Right, this is better.

> And if you special case Dom0,
> wouldn't it be better to (also) special case the hardware domain
> (in case that's not Dom0)?

As a hardware domain not being dom0 would need to be created via the
appropriate domctl hypercalls I don't see why the measures for all
other domains wouldn't be enough for that case.

> 
>> @@ -1029,8 +1033,17 @@ int domain_unpause_by_systemcontroller(struct domain *d)
>>       * Creation is considered finished when the controller reference count
>>       * first drops to 0.
>>       */
>> -    if ( new == 0 )
>> +    if ( new == 0 && !d->creation_finished )
>> +    {
>> +        int ret = grant_table_init(d);
>> +
>> +        if ( ret )
>> +        {
>> +            __domain_pause_by_systemcontroller(d, NULL);
>> +            return ret;
>> +        }
>>          d->creation_finished = true;
>> +    }
> 
> Adding a grant table call here looks rather arbitrary, if not hackish.
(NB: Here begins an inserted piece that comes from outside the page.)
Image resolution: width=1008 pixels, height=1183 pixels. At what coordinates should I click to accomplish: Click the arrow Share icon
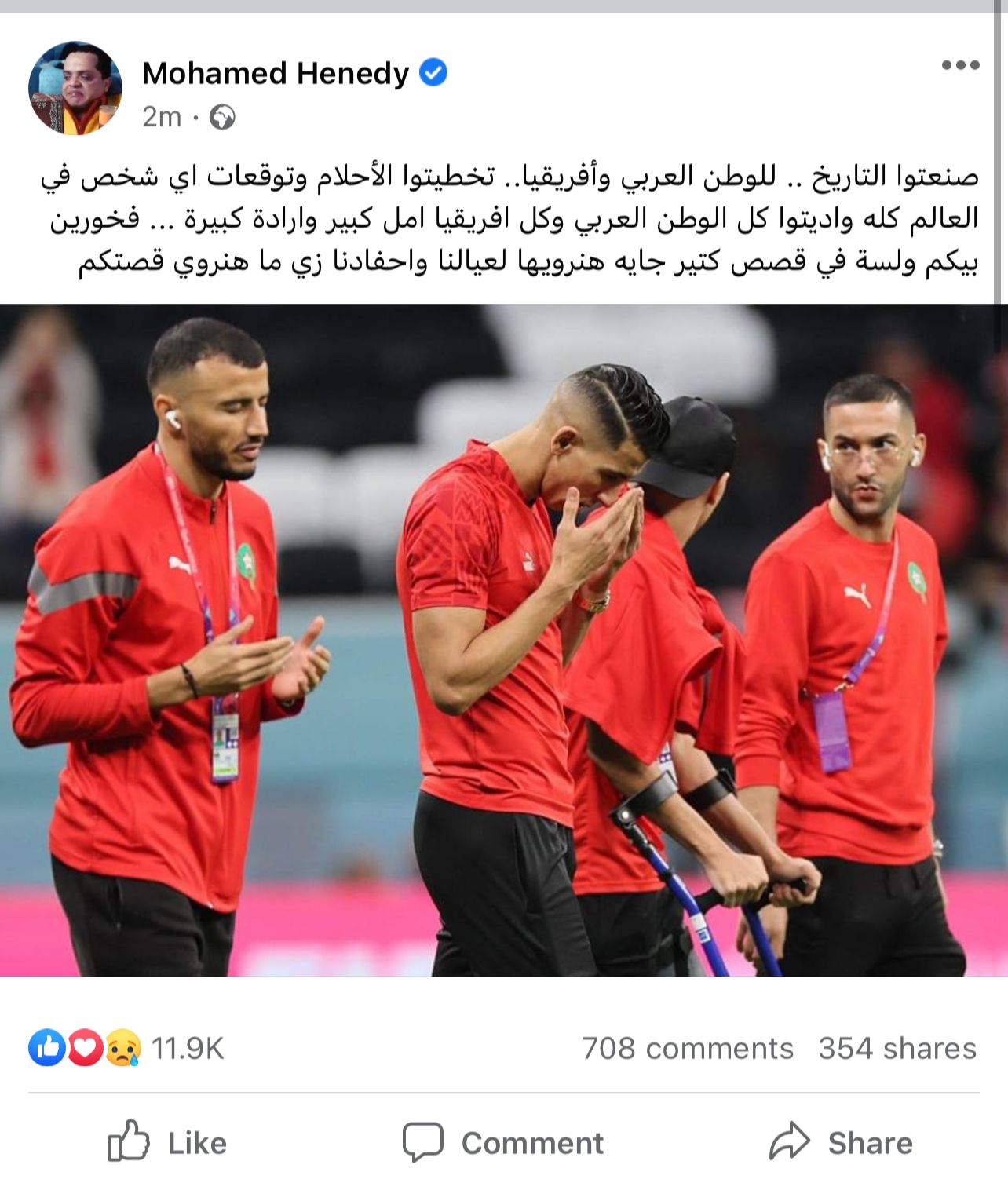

Would it still be hackish if I'd add a generic function doing last
init calls just before the domain starts to run for the first time?
The call to grant_table_init() would be just the first such late init
calls for the domain.

> Why can't you call it from the domctl you're going to add in a later
> patch, requiring the tool stack to issue that domctl in all cases, just
> like e.g. a max_vcpus one is always necessary? That would also
> avoid a possibly confusing error (from the unpause, i.e. not
> obviously related to grant table setup failure). Of course that will
> require merging this patch with the other one to avoid an
> intermediate state in which the call wouldn't be made at all.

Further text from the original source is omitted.